• [Required action] In the material below, find the line that contains "PC (397, 1375)" and the line that contains "Mesafeli Satış Sözleşmesi (812, 1599)", then write out exactly those two lines and everything between them.

(Records for the exercise Opens)

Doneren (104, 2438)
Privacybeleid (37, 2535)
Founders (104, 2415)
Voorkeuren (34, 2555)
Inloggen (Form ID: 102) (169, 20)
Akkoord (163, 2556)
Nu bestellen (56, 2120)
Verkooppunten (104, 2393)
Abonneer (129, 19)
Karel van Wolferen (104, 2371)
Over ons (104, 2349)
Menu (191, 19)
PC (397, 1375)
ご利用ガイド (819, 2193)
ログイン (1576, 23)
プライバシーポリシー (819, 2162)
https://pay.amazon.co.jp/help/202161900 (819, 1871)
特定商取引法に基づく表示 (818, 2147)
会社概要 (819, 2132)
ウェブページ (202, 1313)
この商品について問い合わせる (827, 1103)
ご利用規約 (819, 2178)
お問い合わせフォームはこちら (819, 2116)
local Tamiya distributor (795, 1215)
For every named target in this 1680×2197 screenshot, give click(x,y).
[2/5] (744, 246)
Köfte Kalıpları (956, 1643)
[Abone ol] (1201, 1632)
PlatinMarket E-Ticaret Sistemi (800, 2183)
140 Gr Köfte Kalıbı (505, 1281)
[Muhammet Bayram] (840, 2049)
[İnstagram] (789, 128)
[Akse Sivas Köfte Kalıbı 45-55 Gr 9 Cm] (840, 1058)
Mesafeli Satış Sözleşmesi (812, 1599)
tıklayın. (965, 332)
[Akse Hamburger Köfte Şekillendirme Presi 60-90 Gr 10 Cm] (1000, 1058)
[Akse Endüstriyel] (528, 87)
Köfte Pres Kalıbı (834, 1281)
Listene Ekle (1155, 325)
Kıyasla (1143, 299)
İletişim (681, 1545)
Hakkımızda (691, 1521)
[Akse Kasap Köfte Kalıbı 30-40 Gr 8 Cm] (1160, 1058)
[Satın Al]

(Records for the exercise Closes)

• [Reply]
PC (397, 1375)
ご利用ガイド (819, 2193)
ログイン (1576, 23)
プライバシーポリシー (819, 2162)
https://pay.amazon.co.jp/help/202161900 (819, 1871)
特定商取引法に基づく表示 (818, 2147)
会社概要 (819, 2132)
ウェブページ (202, 1313)
この商品について問い合わせる (827, 1103)
ご利用規約 (819, 2178)
お問い合わせフォームはこちら (819, 2116)
local Tamiya distributor (795, 1215)
For every named target in this 1680×2197 screenshot, give click(x,y).
[2/5] (744, 246)
Köfte Kalıpları (956, 1643)
[Abone ol] (1201, 1632)
PlatinMarket E-Ticaret Sistemi (800, 2183)
140 Gr Köfte Kalıbı (505, 1281)
[Muhammet Bayram] (840, 2049)
[İnstagram] (789, 128)
[Akse Sivas Köfte Kalıbı 45-55 Gr 9 Cm] (840, 1058)
Mesafeli Satış Sözleşmesi (812, 1599)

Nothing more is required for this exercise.